Pareto Summary (seed = 42)

IDCost (k$)Time (days)QualityNotes
150.051.40.54Lowest cost, slower delivery
763.830.50.86Balanced cost/time
1267.546.90.97Highest quality mid-cost
1878.228.60.91Fast with strong quality
2482.724.70.95Near-optimal across metrics
2992.920.01.00Premium option, max quality

Full Pareto table available via generate_figures.jl (see console output).

Pareto Front

The figure shows Pareto-optimal trade-offs between cost, time, and quality. See table above for exact values.


Supply Chain Case Study

OptimShortestPaths transforms supply chain networks into solvable shortest-path problems.

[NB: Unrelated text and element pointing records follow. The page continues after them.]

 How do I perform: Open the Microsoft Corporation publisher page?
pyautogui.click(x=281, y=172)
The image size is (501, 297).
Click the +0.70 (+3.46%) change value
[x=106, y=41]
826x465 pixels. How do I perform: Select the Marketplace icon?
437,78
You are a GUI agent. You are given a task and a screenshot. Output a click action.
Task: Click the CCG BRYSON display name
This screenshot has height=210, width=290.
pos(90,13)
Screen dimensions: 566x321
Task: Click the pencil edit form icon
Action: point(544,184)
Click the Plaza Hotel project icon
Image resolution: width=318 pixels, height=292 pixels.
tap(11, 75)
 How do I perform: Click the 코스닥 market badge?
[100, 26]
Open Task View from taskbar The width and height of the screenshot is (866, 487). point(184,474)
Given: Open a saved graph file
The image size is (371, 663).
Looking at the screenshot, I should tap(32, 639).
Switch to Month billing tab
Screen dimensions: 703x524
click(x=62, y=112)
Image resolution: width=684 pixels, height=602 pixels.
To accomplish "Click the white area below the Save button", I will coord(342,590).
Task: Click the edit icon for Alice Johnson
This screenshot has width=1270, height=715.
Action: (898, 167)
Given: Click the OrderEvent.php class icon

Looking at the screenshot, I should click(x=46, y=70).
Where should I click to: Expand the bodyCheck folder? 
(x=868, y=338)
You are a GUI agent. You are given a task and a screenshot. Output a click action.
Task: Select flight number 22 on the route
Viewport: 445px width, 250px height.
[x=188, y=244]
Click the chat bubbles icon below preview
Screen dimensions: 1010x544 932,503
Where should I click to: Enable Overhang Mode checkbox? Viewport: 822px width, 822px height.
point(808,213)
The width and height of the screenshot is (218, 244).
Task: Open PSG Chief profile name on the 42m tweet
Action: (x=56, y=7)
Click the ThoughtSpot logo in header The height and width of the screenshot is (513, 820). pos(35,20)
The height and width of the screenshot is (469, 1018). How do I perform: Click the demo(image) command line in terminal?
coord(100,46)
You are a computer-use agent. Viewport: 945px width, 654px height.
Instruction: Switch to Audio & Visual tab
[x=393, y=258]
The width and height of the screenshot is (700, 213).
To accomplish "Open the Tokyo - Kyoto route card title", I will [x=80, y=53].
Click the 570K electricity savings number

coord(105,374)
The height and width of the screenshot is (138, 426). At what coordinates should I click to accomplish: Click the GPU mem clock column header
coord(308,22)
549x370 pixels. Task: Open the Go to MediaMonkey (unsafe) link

For comprehensive implementation, see Supply Chain Example.

Supply Chain Example

Problem Transformation

  • Vertices: 14 sites (3 factories, 4 warehouses, 5 distribution centres, 2 regions)
  • Edges: 18 directed transport arcs
  • Weights: Shipping costs ranging $5–$15 per unit
  • Solution: Optimised multi-hop distribution plan

Measured Results

  • Total cost: $79.0k (production: $52.5k, transport: $26.5k)
  • Cost split: 66.5% production / 33.5% transport
  • Demand satisfaction: 110.0% of required
  • Network utilisation: ~82% of capacity
  • DMY runtime: ≈0.08 ms (single SSSP solve)

Algorithm Capabilities

Core Features Demonstrated

  1. Single-Source Shortest Path (SSSP)

    • Tested on graphs up to 5,000 vertices
    • Sub-millisecond performance on sparse graphs
  2. Path Reconstruction

    • Complete path tracing with parent arrays
    • Memory-efficient implementation
  3. Bounded Distance Search

    • Early termination for local search
    • Reduces computation for distance-limited queries
  4. Adaptive Parameter Tuning

    • k = ⌈n^(1/3)⌉ for pivot threshold
    • Automatic adjustment based on graph size

Key Findings

  • DMY delivers ≈4.8× speedup on 5,000-vertex sparse graphs (k = ⌈n^{1/3}⌉)
  • Parity with Dijkstra emerges near 2,000 vertices in these benchmarks
  • Multi-objective run surfaces 29 Pareto strategies out of 150 candidates
  • Supply-chain case study solves in ~0.08 ms with total cost $79.0k (66.5% production, 33.5% transport)
  • Eight domain exemplars demonstrate how to cast problems into shortest paths
  • Empirical results remain consistent with the O(m log^(2/3) n) complexity bound

Integration Guide

Implementation Steps

  1. Data Preparation

    • Parse data into vertex/edge structure
    • Define transition weights
  2. OptimShortestPaths Transformation

    graph = DMYGraph(n_vertices, edges, weights)
    distances = dmy_sssp!(graph, source)
  3. Solution Extraction

    • Shortest path represents optimal solution
    • Path cost equals total optimization cost

Reproducibility

All results in this dashboard can be regenerated using:

  • Benchmarks: julia --project=. dev/benchmark_performance.jl
  • Visualization: julia --project=. examples/comprehensive_demo/generate_figures.jl
  • Main Demo: julia --project=. examples/comprehensive_demo/comprehensive_demo.jl

Benchmark data is stored in benchmark_results.txt with timestamp and seed information.


References

  • Duan, R., Mao, J., Yin, H., & Zhou, H. (2025). "Breaking the Dijkstra Barrier for Directed Single-Source Shortest-Paths via Structured Distances". Proceedings of the 57th Annual ACM Symposium on Theory of Computing (STOC 2025).